▶ _Reading passage_
==============================
The rights of a person have been well defined by law and sanctions such as the United Nations, however how are they able to protect the rights of these people when they are on a un moderated medium such as the internet?
A question like this brings up many grey areas of the law that have allowed the proliferation of what seems to be the most feared type of person on the internet – often referred to as Hackers. To be hacked into means that your security measures have been compromised and that they have access to your information system. With the increasing dependence of computers to store sensitive data ranging from credit cards to correspondence, the need to protect the users of these computer sytems rises also.
In order to work on society to becoming better managed in protecting their interests, work needs to be done on not so much the hardware involved, but the peoples attitudes towards them. Even if a Computer was in the ideal world properly protected, a slip of the passwords or allowed physical access can bring the whole security subsystem down.
==============================
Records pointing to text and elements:
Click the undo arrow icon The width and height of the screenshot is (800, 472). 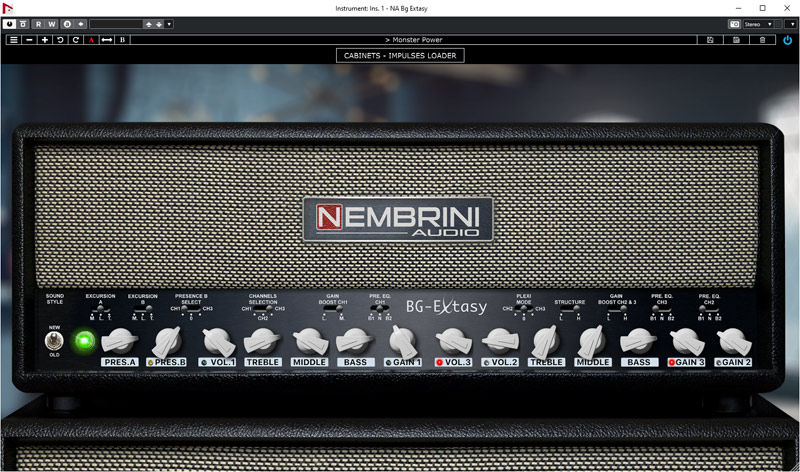point(60,40)
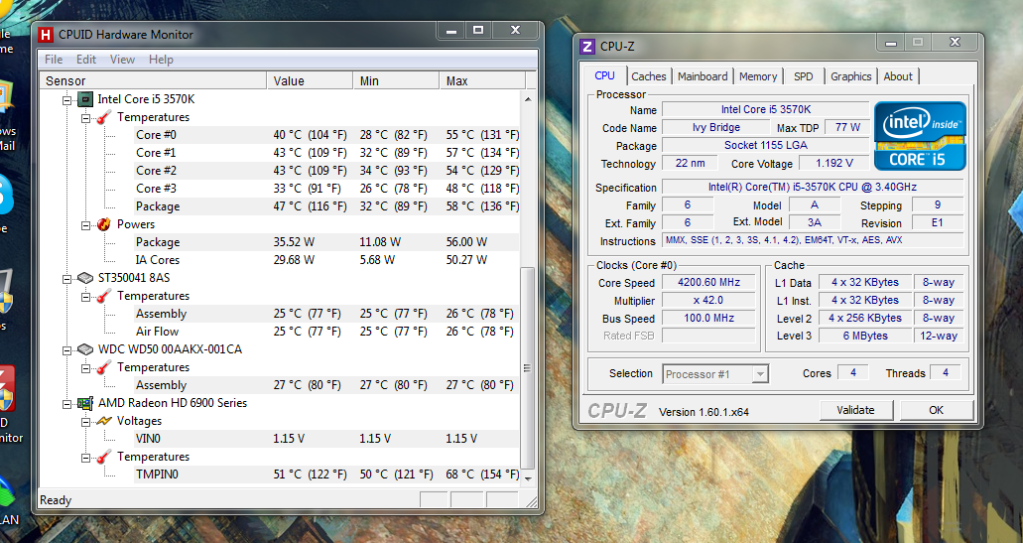Click the AMD Radeon HD 6900 card icon
The height and width of the screenshot is (543, 1023).
(85, 403)
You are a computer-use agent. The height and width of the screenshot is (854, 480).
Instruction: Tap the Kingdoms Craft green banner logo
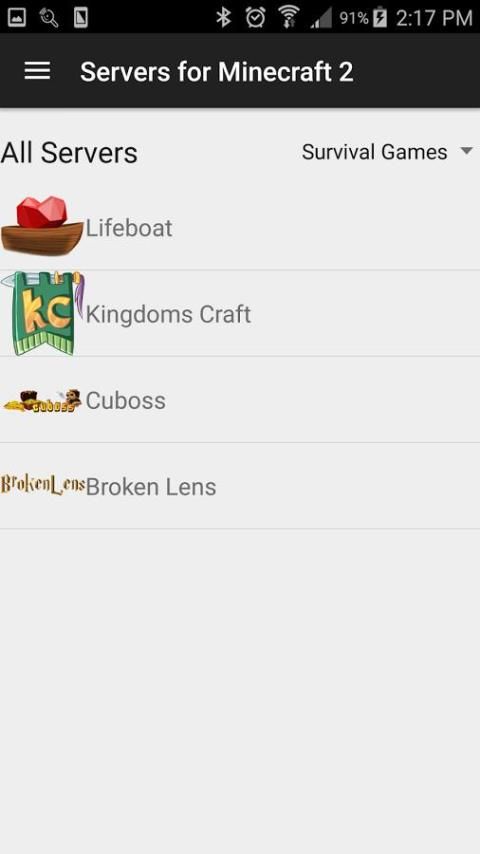42,313
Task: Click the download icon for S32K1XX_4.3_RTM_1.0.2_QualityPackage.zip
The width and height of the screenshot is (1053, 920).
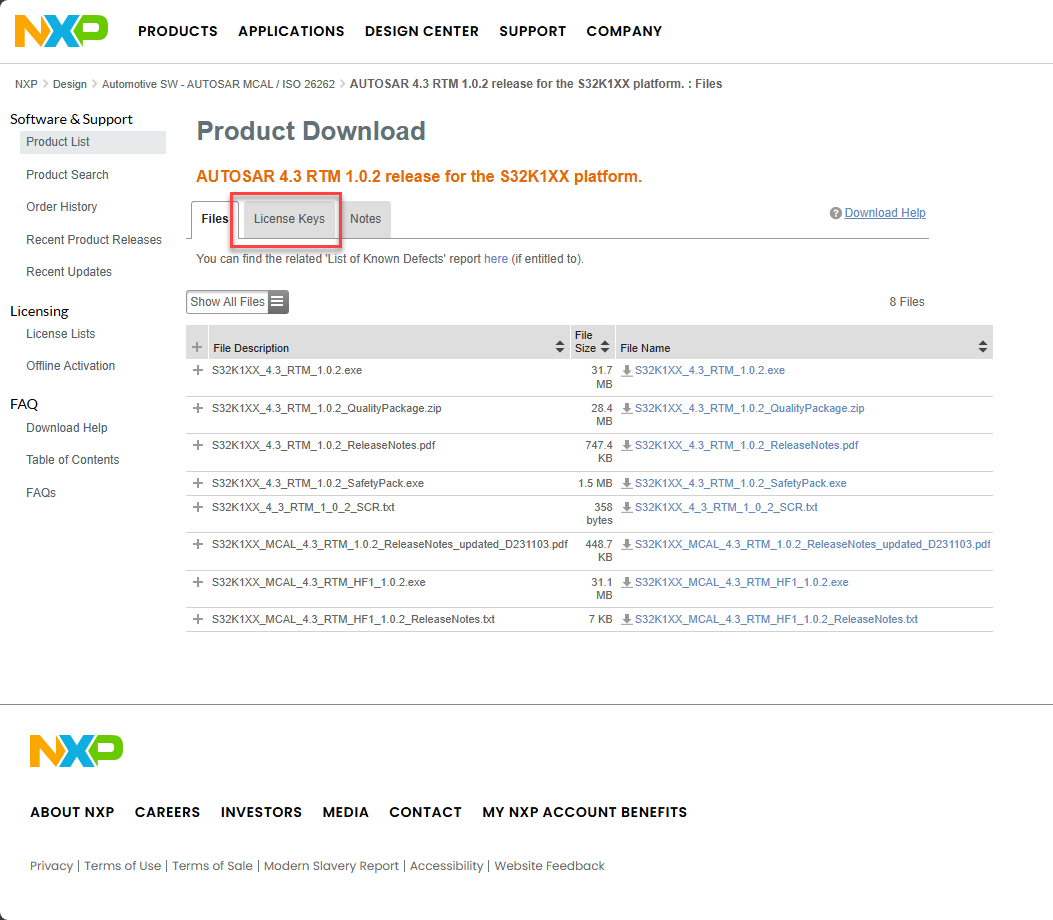Action: pyautogui.click(x=626, y=408)
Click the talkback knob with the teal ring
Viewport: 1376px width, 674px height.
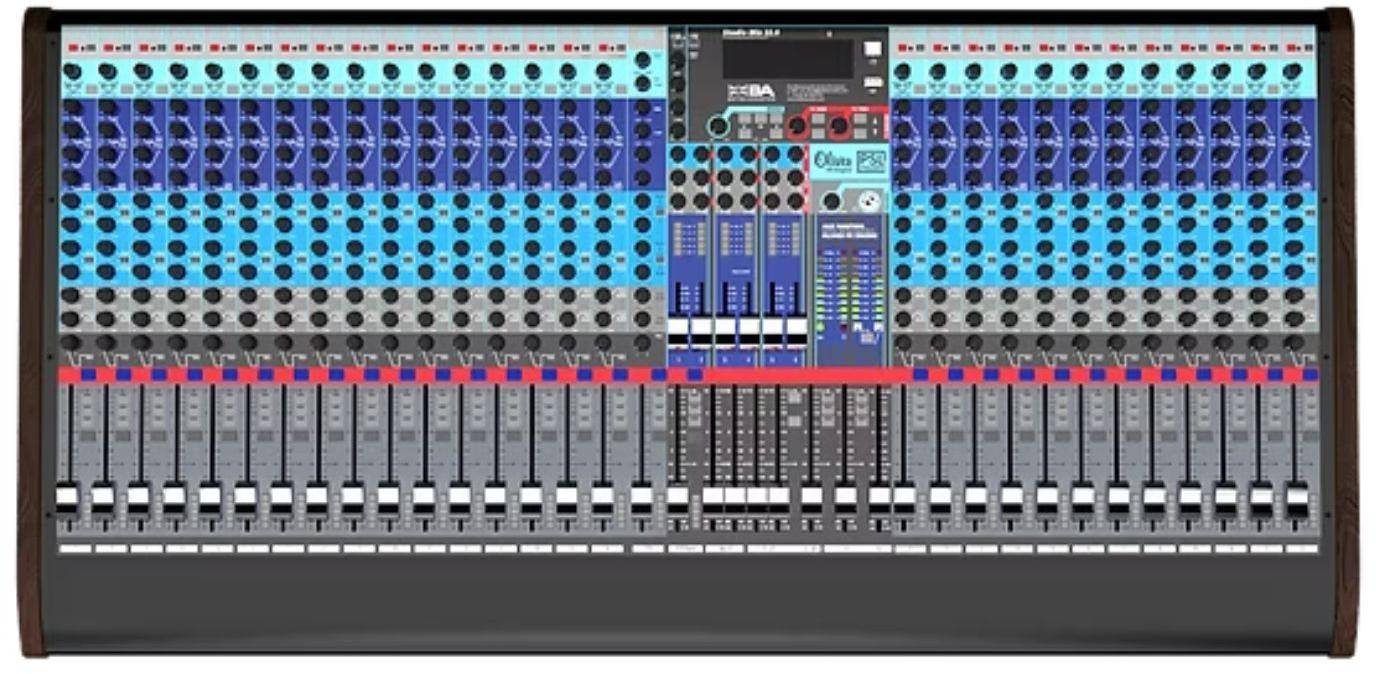[x=717, y=126]

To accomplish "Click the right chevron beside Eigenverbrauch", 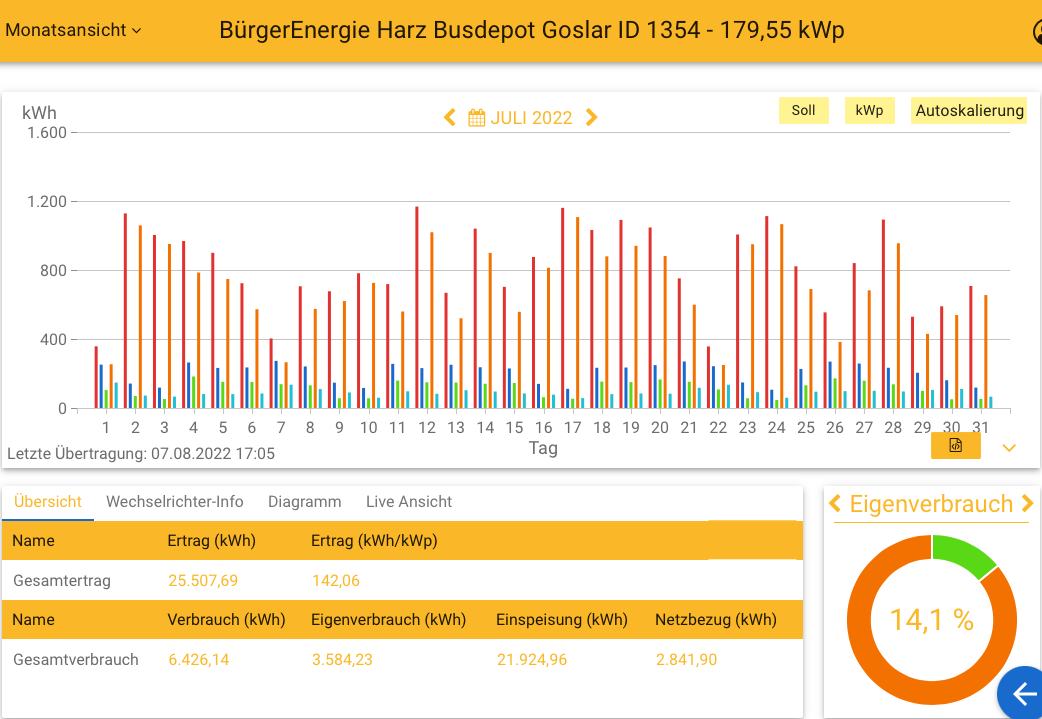I will tap(1028, 504).
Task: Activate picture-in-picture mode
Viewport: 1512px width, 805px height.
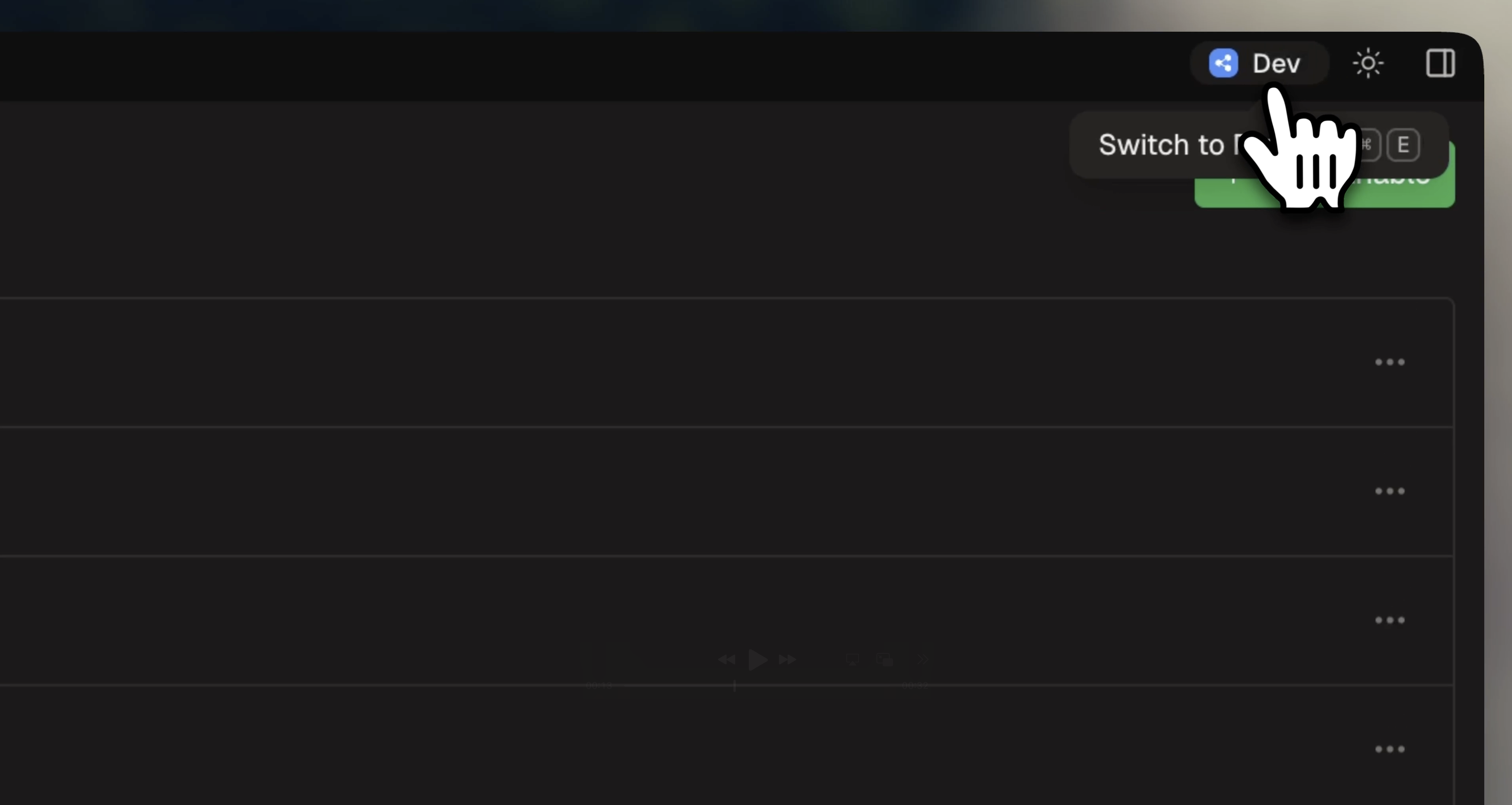Action: point(885,659)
==============================
▶ _Task requirements_
Retype the passage on computer security word for word, starting at "A question like" and ending at "sytems rises also.". You can leave the material aside.

▶ _Full output_
A question like this brings up many grey areas of the law that have allowed the proliferation of what seems to be the most feared type of person on the internet – often referred to as Hackers. To be hacked into means that your security measures have been compromised and that they have access to your information system. With the increasing dependence of computers to store sensitive data ranging from credit cards to correspondence, the need to protect the users of these computer sytems rises also.